■ Exercise requirements
Name every musical ensemble that the article below about the DePauw choir rehearsal mentions by name.

■ Excerpt

● ● ●

Back Where It All Began
April 5, 2013
It is Wednesday afternoon — the regular weekly rehearsal time for the DePauw University Choir. Today, however, the choir is joined by the DePauw Chamber Singers, and together they are rehearsing the tricky rhythms in Leonard Bernstein’s Chichester Psalms in preparation for this Sunday’s joint concert, “American Masterpieces,” at 3 p.m. in Kresge Auditorium.
Normally a very animated man, Greg Ristow, director of choirs at DePauw and the ensembles’ conductor, is uncharacteristically quiet, intently observing and taking notes on Dr. Flummerfelt’s work, while seated among the tenors.
Joseph Flummerfelt ’58, on campus this week as part of DePauw University’s 175th Anniversary Distinguished Alumni series, is working to help the students find the rhythmic vitality of Bernstein’s greatest choral masterpiece. “More marcato!” he asks, “it has to be like one continuous crescendo.” The singers try again, but the great conductor knows it’s not quite right. “You’re too buttoned-up, you have to let loose more, give in to a primal expression of joy.” The choirs sing the passage again, and Dr. Flummerfelt exclaims, “That’s it! I can see Maestro Bernstein on the podium when you sing it like that!” He would know, having worked closely with Bernstein and the New York Philharmonic for many years.

● ● ●

■ Dataset entries

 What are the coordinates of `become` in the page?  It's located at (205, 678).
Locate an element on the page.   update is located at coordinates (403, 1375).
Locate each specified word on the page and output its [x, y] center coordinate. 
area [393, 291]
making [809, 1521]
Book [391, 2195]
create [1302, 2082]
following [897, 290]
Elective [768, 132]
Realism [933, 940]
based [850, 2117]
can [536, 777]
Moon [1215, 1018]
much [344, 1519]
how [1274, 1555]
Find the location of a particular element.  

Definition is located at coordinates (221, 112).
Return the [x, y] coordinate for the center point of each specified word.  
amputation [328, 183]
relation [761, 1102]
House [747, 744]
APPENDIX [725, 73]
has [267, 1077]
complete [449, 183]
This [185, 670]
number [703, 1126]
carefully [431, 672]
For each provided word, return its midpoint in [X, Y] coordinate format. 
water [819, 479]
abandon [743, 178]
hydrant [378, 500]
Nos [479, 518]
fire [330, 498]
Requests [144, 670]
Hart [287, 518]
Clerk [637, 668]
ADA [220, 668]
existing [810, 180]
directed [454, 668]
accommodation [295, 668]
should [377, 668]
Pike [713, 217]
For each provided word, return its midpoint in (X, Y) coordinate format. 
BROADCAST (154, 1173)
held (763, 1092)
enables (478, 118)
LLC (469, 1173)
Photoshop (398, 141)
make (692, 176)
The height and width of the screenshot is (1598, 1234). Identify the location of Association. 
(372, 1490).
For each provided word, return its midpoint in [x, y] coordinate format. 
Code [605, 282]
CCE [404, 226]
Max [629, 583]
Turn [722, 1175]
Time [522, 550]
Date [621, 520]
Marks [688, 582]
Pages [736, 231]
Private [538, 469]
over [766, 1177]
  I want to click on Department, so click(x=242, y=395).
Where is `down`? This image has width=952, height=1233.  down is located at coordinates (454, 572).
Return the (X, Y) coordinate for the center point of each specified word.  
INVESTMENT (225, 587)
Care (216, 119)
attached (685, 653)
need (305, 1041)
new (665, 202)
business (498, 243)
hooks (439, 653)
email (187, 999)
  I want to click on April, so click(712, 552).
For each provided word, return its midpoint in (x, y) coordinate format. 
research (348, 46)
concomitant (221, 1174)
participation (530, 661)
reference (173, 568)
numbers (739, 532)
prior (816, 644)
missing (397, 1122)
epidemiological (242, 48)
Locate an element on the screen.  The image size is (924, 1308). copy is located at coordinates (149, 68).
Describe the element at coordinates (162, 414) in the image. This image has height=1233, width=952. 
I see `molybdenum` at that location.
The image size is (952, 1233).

● ● ●

■ Result for this task
- DePauw University Choir
- DePauw Chamber Singers
- New York Philharmonic